### PROBLEM DESCRIPTION
Check every line of the entries below for "Code", and copy the lines that have it.

==== ENTRIES SHOWN ====

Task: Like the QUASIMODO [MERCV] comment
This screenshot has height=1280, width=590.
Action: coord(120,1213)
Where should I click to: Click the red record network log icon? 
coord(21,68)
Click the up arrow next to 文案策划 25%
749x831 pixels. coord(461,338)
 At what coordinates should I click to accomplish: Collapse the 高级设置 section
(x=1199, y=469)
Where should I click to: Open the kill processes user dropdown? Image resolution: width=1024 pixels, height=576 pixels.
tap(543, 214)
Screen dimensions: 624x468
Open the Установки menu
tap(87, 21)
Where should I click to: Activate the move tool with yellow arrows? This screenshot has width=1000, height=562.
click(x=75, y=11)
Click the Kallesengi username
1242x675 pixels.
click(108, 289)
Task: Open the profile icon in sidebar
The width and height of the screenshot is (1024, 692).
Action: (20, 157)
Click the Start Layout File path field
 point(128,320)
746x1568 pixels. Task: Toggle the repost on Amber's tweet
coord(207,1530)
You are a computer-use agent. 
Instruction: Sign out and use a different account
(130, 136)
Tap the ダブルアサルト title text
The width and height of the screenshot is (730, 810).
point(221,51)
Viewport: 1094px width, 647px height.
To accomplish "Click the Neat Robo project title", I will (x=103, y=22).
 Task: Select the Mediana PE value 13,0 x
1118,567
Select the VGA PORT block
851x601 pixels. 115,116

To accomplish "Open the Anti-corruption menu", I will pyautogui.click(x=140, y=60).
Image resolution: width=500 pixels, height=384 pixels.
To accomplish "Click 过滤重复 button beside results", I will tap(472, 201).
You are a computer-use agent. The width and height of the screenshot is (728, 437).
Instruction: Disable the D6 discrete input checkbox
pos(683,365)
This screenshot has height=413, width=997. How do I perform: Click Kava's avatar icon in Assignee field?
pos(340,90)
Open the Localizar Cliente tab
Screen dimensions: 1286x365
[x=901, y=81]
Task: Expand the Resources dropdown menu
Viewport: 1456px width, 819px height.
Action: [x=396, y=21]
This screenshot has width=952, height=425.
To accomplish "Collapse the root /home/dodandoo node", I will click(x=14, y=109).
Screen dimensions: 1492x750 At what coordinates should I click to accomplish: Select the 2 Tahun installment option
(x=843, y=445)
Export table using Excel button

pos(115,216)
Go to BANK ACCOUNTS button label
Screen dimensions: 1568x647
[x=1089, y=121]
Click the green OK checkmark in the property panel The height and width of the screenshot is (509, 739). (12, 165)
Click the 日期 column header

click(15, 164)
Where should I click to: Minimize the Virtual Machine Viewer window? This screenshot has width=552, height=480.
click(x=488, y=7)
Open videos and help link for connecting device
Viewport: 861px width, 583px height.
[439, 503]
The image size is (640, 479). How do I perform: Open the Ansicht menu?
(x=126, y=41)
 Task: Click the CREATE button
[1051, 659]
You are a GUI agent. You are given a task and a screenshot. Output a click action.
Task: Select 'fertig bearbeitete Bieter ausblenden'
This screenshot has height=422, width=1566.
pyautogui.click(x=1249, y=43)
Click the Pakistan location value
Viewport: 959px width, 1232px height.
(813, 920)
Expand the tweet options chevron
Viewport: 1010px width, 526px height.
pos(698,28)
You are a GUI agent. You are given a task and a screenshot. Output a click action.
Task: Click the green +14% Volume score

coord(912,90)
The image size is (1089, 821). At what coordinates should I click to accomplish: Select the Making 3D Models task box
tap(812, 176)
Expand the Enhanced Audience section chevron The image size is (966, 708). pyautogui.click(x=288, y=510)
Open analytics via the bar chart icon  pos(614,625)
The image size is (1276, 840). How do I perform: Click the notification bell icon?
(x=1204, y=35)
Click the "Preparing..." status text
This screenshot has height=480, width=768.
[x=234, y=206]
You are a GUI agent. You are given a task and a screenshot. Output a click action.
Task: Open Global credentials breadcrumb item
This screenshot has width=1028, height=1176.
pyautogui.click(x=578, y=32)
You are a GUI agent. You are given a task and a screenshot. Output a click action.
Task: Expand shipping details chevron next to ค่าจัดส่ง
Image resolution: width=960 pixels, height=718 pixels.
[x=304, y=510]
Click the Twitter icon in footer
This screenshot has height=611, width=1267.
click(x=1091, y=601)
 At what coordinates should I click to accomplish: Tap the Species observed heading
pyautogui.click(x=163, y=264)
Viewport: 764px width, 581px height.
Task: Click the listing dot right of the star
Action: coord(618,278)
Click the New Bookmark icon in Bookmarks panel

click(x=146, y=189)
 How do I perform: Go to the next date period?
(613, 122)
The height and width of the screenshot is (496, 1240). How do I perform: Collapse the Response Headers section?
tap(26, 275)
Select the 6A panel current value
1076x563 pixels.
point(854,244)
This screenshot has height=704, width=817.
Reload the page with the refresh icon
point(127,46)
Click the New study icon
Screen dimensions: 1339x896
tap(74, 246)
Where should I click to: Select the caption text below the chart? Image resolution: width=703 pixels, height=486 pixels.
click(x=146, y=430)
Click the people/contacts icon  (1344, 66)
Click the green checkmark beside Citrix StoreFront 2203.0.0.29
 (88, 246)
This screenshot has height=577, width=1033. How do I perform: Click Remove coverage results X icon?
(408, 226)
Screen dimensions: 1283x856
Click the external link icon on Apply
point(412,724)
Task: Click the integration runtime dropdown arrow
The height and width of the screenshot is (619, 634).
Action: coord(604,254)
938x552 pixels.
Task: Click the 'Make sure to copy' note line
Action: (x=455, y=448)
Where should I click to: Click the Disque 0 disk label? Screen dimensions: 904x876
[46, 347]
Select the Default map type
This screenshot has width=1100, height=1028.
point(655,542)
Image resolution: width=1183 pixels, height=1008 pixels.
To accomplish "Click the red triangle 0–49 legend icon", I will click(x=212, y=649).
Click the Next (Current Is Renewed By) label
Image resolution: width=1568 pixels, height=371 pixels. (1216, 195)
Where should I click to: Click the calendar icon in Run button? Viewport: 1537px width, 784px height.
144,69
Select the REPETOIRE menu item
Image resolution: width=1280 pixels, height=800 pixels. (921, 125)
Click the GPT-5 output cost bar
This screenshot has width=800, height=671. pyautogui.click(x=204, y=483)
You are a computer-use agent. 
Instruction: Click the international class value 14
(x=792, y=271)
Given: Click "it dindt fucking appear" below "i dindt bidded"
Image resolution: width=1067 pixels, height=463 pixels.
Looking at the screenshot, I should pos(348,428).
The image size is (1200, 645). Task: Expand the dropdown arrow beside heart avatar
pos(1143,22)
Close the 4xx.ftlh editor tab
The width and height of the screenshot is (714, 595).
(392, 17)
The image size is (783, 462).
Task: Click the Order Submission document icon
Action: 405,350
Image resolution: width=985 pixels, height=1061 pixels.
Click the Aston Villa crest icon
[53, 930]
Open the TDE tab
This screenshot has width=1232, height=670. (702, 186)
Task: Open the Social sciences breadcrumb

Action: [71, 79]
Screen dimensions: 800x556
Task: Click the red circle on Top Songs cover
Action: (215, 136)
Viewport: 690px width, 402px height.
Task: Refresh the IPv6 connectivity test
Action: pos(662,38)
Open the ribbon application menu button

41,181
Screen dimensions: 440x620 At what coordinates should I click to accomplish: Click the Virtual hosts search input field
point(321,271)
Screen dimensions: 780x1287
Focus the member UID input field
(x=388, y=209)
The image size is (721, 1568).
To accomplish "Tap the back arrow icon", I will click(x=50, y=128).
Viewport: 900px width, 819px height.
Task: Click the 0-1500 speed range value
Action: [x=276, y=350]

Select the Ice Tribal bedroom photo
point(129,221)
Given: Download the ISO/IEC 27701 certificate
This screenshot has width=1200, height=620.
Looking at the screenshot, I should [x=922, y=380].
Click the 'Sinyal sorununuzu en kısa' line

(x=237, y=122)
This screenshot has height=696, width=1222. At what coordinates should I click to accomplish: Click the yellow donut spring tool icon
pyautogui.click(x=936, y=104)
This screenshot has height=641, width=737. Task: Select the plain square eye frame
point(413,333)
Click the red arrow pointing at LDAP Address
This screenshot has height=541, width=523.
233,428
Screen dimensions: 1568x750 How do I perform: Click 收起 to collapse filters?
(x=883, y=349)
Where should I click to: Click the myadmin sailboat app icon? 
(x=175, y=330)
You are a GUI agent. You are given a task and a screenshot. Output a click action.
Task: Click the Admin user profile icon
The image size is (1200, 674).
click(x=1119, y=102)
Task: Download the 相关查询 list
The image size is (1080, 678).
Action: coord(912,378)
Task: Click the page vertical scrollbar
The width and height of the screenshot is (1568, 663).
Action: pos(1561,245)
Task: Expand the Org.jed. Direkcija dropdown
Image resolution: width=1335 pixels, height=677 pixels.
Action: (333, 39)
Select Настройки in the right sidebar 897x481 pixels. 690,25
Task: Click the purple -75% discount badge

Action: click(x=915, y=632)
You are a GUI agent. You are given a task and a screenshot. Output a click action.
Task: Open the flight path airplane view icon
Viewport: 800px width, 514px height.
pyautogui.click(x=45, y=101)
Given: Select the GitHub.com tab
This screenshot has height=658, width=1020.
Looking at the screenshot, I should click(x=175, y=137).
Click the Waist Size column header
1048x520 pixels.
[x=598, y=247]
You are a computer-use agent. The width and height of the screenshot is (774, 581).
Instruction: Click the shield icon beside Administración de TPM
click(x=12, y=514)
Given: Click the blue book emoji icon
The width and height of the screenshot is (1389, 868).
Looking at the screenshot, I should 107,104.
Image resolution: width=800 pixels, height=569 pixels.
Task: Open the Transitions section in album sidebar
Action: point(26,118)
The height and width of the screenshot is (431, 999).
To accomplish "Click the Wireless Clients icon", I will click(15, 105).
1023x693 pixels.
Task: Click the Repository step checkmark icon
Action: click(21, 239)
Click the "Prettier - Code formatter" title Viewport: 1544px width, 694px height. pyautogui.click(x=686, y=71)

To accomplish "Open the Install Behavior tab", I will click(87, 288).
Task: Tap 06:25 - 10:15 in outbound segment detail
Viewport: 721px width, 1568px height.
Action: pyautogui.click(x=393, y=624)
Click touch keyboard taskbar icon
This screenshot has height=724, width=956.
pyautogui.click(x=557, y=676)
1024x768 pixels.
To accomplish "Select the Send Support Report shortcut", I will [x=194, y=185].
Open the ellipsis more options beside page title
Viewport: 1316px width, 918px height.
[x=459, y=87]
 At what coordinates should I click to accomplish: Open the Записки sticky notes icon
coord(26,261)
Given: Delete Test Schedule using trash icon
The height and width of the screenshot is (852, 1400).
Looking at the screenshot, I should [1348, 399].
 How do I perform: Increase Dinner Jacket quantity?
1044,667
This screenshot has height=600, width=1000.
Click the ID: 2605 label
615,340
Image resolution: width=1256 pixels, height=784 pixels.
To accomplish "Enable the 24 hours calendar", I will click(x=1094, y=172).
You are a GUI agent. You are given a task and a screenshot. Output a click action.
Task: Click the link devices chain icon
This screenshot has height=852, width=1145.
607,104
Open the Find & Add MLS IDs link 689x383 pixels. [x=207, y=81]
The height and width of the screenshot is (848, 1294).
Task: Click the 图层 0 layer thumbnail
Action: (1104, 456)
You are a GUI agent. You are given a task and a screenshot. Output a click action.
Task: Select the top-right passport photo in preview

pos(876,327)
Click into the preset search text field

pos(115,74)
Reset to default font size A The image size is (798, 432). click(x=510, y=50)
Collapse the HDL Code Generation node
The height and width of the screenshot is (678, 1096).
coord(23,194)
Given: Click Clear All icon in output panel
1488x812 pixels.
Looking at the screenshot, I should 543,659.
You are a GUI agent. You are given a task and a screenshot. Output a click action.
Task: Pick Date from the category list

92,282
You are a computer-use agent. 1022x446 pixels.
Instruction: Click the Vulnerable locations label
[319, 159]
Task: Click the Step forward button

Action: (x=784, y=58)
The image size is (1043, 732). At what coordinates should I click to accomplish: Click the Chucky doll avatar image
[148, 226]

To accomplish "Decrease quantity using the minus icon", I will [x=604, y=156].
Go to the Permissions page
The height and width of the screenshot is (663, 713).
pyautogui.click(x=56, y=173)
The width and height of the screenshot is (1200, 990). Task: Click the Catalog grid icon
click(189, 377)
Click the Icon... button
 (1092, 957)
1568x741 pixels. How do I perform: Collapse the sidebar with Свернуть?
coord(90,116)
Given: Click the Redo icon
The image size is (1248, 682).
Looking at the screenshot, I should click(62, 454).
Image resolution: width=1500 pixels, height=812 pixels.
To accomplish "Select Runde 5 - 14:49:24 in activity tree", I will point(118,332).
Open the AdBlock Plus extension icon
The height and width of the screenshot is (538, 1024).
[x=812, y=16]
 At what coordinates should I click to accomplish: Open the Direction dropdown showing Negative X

====

### RESPONSE AREA
Click the "Prettier - Code formatter" title Viewport: 1544px width, 694px height. pyautogui.click(x=686, y=71)
Collapse the HDL Code Generation node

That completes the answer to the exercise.